» **EXERCISE INSTRUCTIONS**
Write all of the entries out again exactly.

Source records
--- START ---

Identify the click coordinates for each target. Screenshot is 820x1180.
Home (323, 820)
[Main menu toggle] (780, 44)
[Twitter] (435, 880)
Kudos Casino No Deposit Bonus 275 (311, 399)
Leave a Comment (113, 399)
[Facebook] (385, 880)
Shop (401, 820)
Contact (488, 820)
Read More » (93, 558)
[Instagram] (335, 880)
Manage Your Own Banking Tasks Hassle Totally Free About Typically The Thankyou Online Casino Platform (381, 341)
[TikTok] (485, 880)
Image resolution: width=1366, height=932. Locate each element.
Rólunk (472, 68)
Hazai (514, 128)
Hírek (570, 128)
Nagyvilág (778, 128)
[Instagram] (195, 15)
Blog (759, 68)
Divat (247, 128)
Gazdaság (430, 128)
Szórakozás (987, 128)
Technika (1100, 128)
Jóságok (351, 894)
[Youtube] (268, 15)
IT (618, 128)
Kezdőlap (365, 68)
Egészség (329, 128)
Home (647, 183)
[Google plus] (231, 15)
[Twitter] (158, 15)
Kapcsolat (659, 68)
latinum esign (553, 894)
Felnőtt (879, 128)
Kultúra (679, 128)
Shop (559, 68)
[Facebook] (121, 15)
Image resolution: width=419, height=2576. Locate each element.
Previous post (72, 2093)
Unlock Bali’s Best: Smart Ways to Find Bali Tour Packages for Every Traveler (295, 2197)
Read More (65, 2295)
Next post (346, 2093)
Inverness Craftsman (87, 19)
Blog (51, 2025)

--- END ---

» **EXERCISE SOLUTION**
Identify the click coordinates for each target. Screenshot is 820x1180.
Home (323, 820)
[Main menu toggle] (780, 44)
[Twitter] (435, 880)
Kudos Casino No Deposit Bonus 275 (311, 399)
Leave a Comment (113, 399)
[Facebook] (385, 880)
Shop (401, 820)
Contact (488, 820)
Read More » (93, 558)
[Instagram] (335, 880)
Manage Your Own Banking Tasks Hassle Totally Free About Typically The Thankyou Online Casino Platform (381, 341)
[TikTok] (485, 880)
Image resolution: width=1366, height=932. Locate each element.
Rólunk (472, 68)
Hazai (514, 128)
Hírek (570, 128)
Nagyvilág (778, 128)
[Instagram] (195, 15)
Blog (759, 68)
Divat (247, 128)
Gazdaság (430, 128)
Szórakozás (987, 128)
Technika (1100, 128)
Jóságok (351, 894)
[Youtube] (268, 15)
IT (618, 128)
Kezdőlap (365, 68)
Egészség (329, 128)
Home (647, 183)
[Google plus] (231, 15)
[Twitter] (158, 15)
Kapcsolat (659, 68)
latinum esign (553, 894)
Felnőtt (879, 128)
Kultúra (679, 128)
Shop (559, 68)
[Facebook] (121, 15)
Image resolution: width=419, height=2576. Locate each element.
Previous post (72, 2093)
Unlock Bali’s Best: Smart Ways to Find Bali Tour Packages for Every Traveler (295, 2197)
Read More (65, 2295)
Next post (346, 2093)
Inverness Craftsman (87, 19)
Blog (51, 2025)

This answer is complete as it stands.